_EXERCISE BRIEF_. Reproduce word for word, from the entries below, the line with "ADMISSION (634, 553)", the line with "CONTACT US (637, 646)", and every line between them, and nothing more.

_TASK INPUT_.
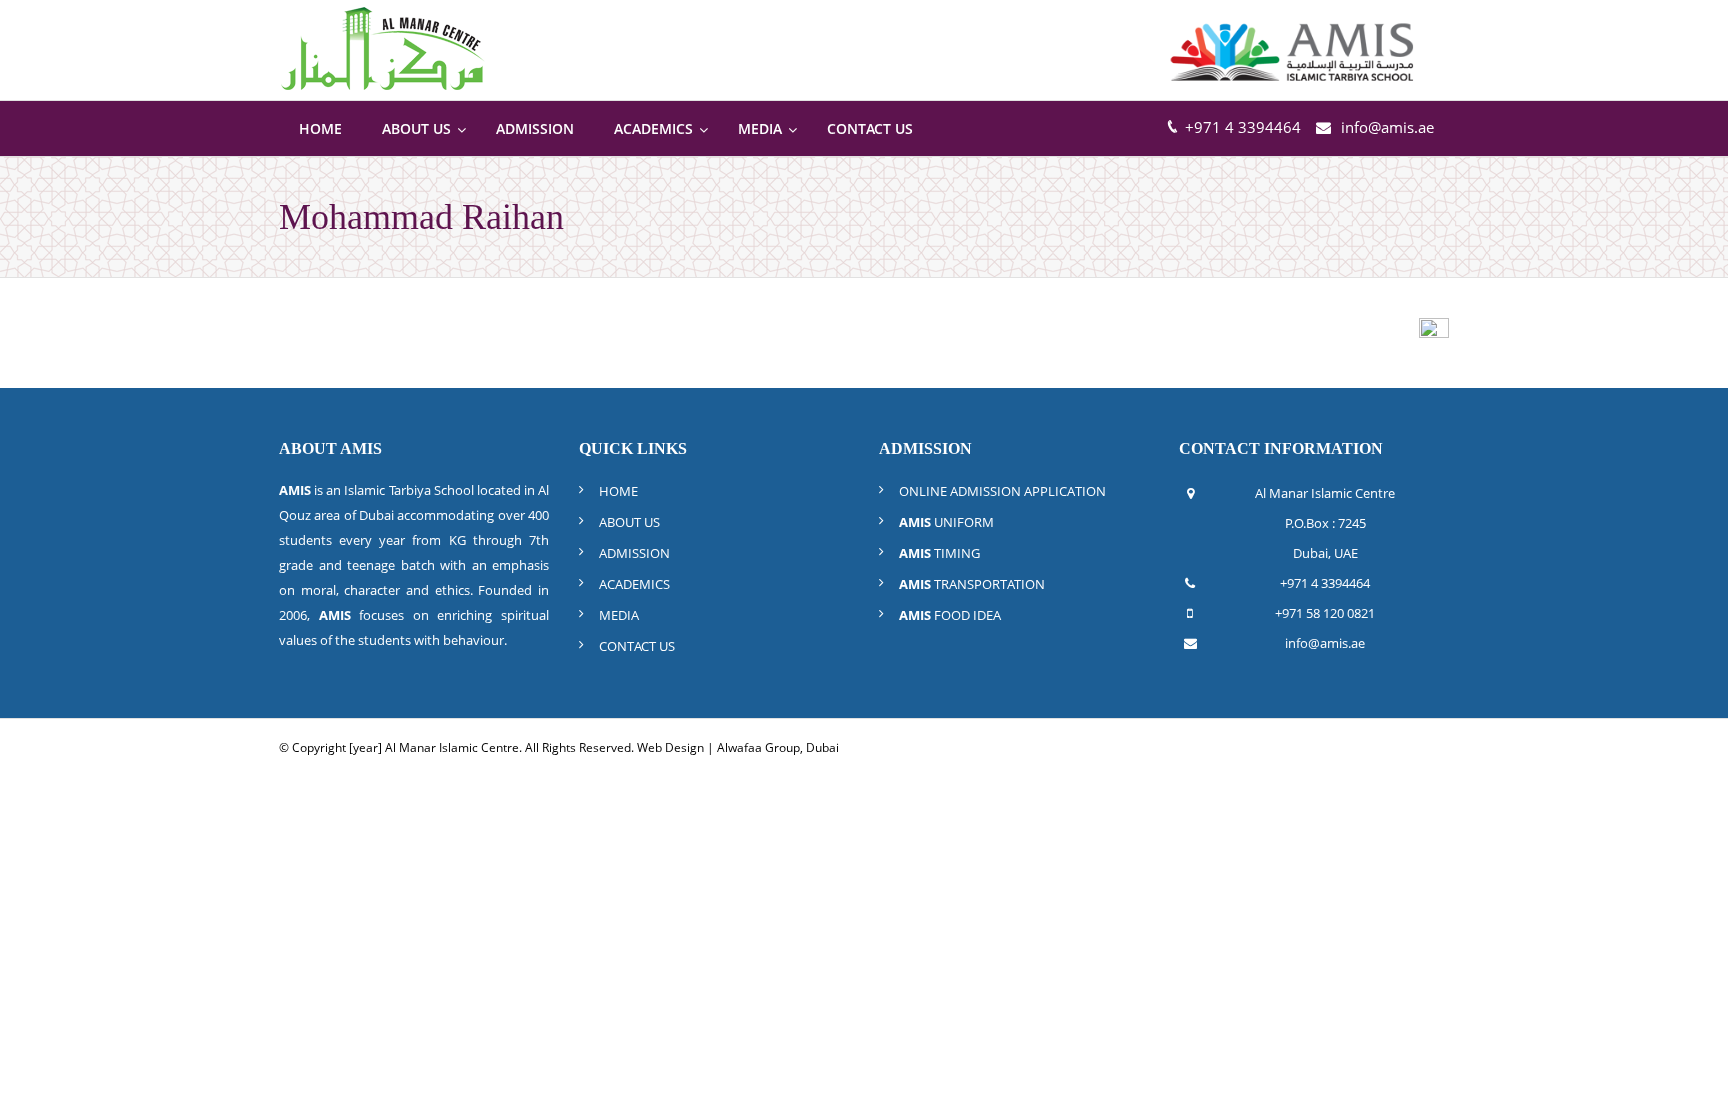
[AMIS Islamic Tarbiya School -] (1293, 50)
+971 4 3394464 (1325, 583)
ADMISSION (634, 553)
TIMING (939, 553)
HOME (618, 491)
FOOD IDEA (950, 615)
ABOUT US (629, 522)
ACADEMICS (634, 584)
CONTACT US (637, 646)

==

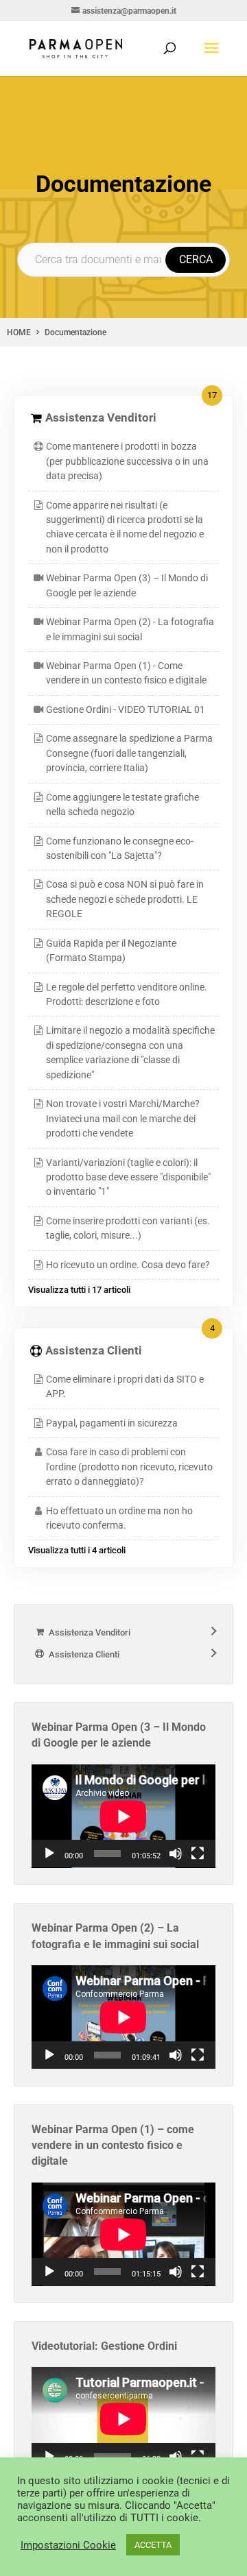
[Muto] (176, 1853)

_ANSWER SECTION_.
ADMISSION (634, 553)
TIMING (939, 553)
HOME (618, 491)
FOOD IDEA (950, 615)
ABOUT US (629, 522)
ACADEMICS (634, 584)
CONTACT US (637, 646)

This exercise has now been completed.